> [Task to complete] Reproduce, word for word, the passage on moving from attack indicators to indicators of risk.

> [Passage provided]
----

The reactive nature of IOC detection made infosec teams realize they needed to narrow the finding between infiltration to detection focusing on “What’s happening” and not “What has happened”. Indication of Attack (IOA) detection focuses on adversaries activities and behaviors leading up to an attack, often corresponding to the reconnaissance step of the Cyber Kill Chain. While IOA detection helps to identify threats sooner in the process, its Achilles’ Heel is that detection is still only possible after an initial infiltration event has occurred.
Threat hunting teams require more proactive measures and are increasingly turning their attention to indicators that are observable before the adversary has infiltrated the organization – Indicators of Risk (IORs). As with the IOC and IOA models, the threat hunter starts with a hypothesis on how attacks might be conducted, and iterates through testing. The difference with IOR is that the focus is on conducting this analysis before any attack begins.

----

> [Dataset section]
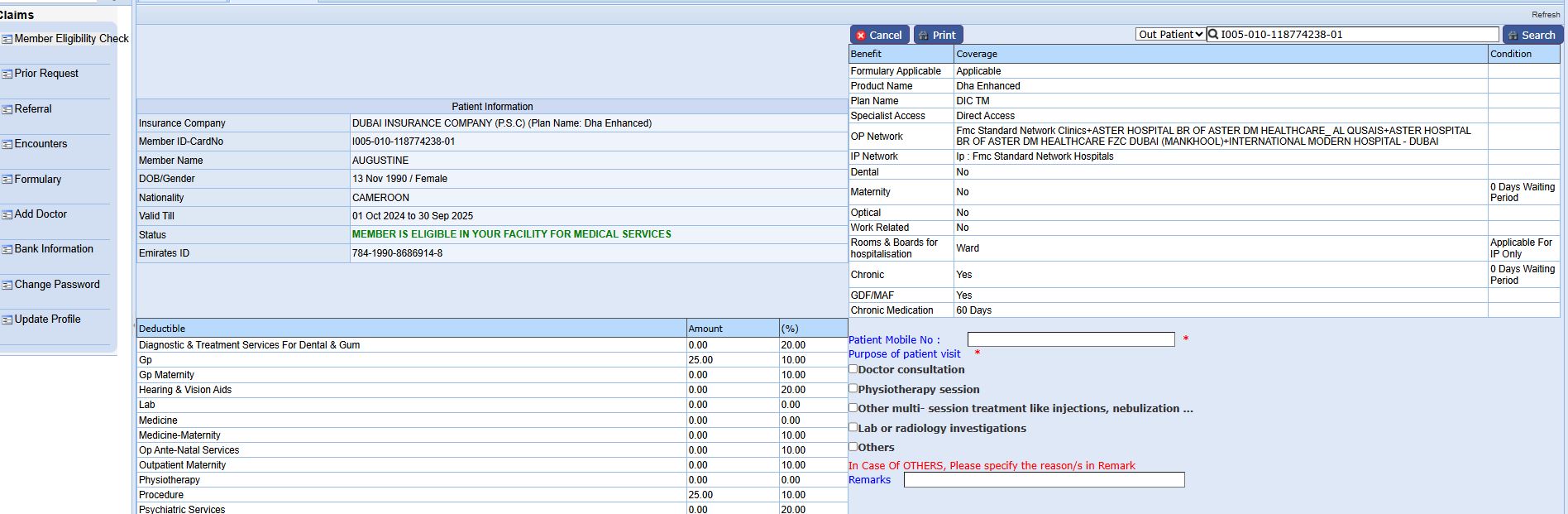Click the Add Doctor sidebar icon

coord(7,214)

----

> [Correct result]
The reactive nature of IOC detection made infosec teams realize they needed to narrow the finding between infiltration to detection focusing on “What’s happening” and not “What has happened”. Indication of Attack (IOA) detection focuses on adversaries activities and behaviors leading up to an attack, often corresponding to the reconnaissance step of the Cyber Kill Chain. While IOA detection helps to identify threats sooner in the process, its Achilles’ Heel is that detection is still only possible after an initial infiltration event has occurred.
Threat hunting teams require more proactive measures and are increasingly turning their attention to indicators that are observable before the adversary has infiltrated the organization – Indicators of Risk (IORs). As with the IOC and IOA models, the threat hunter starts with a hypothesis on how attacks might be conducted, and iterates through testing. The difference with IOR is that the focus is on conducting this analysis before any attack begins.